Pourquoi devrions-nous tous découvrir ou redécouvrir le chef d’œuvre de Schlink ?
- L'équipe JurisCulture
- 9 sept. 2018
- 2 min de lecture
Dernière mise à jour : 24 sept. 2018

Il y a quelques jours je tournais la dernière page d’un merveilleux roman, incroyablement touchant : Le liseur de Bernhard Schlink. L’histoire d’une rencontre dans l’Allemagne d’après-guerre, entre Michael Berg, un jeune homme de quinze ans et Hanna, une mystérieuse femme, de deux fois son ainée. Ils sont des amants passionnés. Il lui fait la lecture à voix haute. Un jour, elle disparaît. Sept ans plus tard ils se retrouvent. Il est étudiant en droit, elle est accusée de crimes de guerres. Trompée par ses coaccusées et refusant de se défendre, elle est condamnée à la détention à perpétuité. Michael comprend enfin l’indicible secret de cette femme qui, sans l’innocenter, éclaire son toute histoire.
Vous avez probablement entendu parler du Liseur, vu l’adaptation cinématographique ou lu le livre.
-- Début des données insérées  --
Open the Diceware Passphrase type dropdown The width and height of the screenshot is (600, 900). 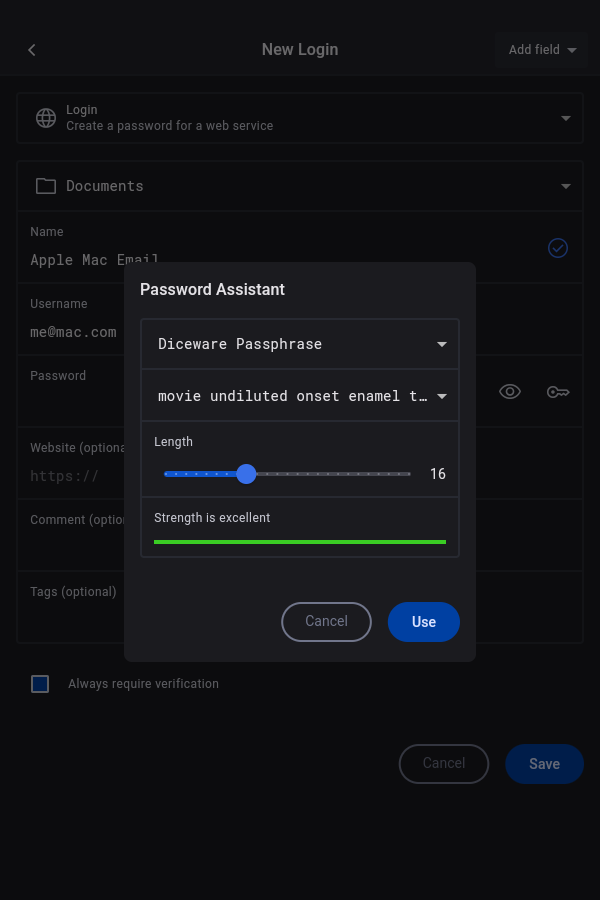coord(300,344)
Si je puis me permettre, lisez-le, et lisez-le encore. Vous y découvrirez une riche et fascinante analyse de la criminalité, l’incrimination et la « banalité du mal [1] ».
“Moralement dévastant” écrivait le Los Angeles Times. J’ajouterais mémorable et intelligent. C’est un vrai coup de maître qu’est parvenu à accomplir Schlink avec ce court roman, liant droit, morale, érotisme et Histoire pour mieux aborder la question du nazisme et son traitement juridique. Une profonde réflexion sur la justice et la culpabilité.
[1] Eichmann à Jérusalem : Rapport sur la banalité du mal, Hannah Arendt.

- Le point droit -
« On débattait de l’interdiction des condamnations rétroactives. Suffisait-il que le paragraphe motivant la condamnation des gardiens et bourreaux des camps eût figuré dans le code pénal dès l’époque de leurs actes, ou bien fallait-il tenir compte de la façon dont ce paragraphe était alors interprété et appliqué, et du fait que de tels actes n’y ressortissaient justement pas à l’époque ? Qu’est-ce que la légalité ? Ce qui est dans le code, ou ce qui est effectivement pratiqué et observé dans la société ? Ou bien est-ce ce qui, figurant dans le code ou pas, devrait être pratiqué et observé, si tout se passait normalement ? » [2]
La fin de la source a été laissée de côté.